What to do: From the excerpt on Boohoo's takeover of the Arcadia brands, write out word for word the passage starting at "Boohoo chairman Mahmud" and ending at "customers shop online.".

Excerpt provided:
Around 260 jobs, mainly head office roles, will be saved as they move with the brands to Boohoo Group.
These include jobs in design, buying and merchandising, and the brands’ digital wings.
Deloitte added that some other staff will be kept on during a months-long transition period.
The deal will see Dorothy Perkins, Wallis and Burton transfer over to Boohoo Group, whose fortunes have increased as those of its high street predecessors waned.
Last month the online fashion retail giant bought the brand and website of Debenhams for £55 million.
Like its new deal with the remaining brands of Arcadia Group, the Debenhams deal did not take on its 118 stores, meaning around 12,000 jobs were likely to be lost.
“We are delighted to announce the acquisition of the assets associated with the online businesses of the three established brands Burton, Dorothy Perkins and Wallis,” Boohoo chief executive John Lyttle said.
“Acquiring these well-known brands in British fashion out of administration ensures their heritage is sustained, while our investment aims to transform them into brands that are fit for the current market environment.
“We have a successful track record of integrating British heritage fashion brands on to our proven multi-brand platform, and we are looking forward to bringing these brands on board.”
Boohoo chairman Mahmud Kamani said: “This is a great acquisition for the group as we extend our market share across a broader demographic, capitalising on growth opportunities as more and more customers shop online.
“We continue to grow our portfolio of brands and customer base, strengthening our position as a leader in global fashion e-commerce.”

Available data:
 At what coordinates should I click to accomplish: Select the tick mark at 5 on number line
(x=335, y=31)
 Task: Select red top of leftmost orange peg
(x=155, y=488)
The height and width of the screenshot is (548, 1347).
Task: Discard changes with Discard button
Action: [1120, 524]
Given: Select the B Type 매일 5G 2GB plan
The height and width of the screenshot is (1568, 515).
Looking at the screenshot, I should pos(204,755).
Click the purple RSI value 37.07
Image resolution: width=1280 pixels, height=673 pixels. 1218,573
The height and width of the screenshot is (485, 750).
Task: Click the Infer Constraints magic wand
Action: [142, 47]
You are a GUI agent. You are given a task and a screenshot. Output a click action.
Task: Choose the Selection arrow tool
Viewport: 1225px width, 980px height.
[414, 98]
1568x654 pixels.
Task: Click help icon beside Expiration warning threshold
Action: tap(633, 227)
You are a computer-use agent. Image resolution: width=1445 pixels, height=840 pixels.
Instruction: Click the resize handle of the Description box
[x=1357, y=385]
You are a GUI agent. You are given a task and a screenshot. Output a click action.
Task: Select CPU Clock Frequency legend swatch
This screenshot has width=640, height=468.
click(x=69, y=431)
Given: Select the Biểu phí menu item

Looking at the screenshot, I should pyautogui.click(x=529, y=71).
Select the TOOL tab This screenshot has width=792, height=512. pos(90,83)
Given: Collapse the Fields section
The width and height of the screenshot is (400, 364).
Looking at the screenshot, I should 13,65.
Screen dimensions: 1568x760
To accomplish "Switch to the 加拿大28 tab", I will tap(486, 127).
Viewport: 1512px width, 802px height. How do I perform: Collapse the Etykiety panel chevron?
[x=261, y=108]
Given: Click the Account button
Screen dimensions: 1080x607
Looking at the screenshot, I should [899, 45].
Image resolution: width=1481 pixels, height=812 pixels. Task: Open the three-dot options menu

Answer to the exercise:
Boohoo chairman Mahmud Kamani said: “This is a great acquisition for the group as we extend our market share across a broader demographic, capitalising on growth opportunities as more and more customers shop online.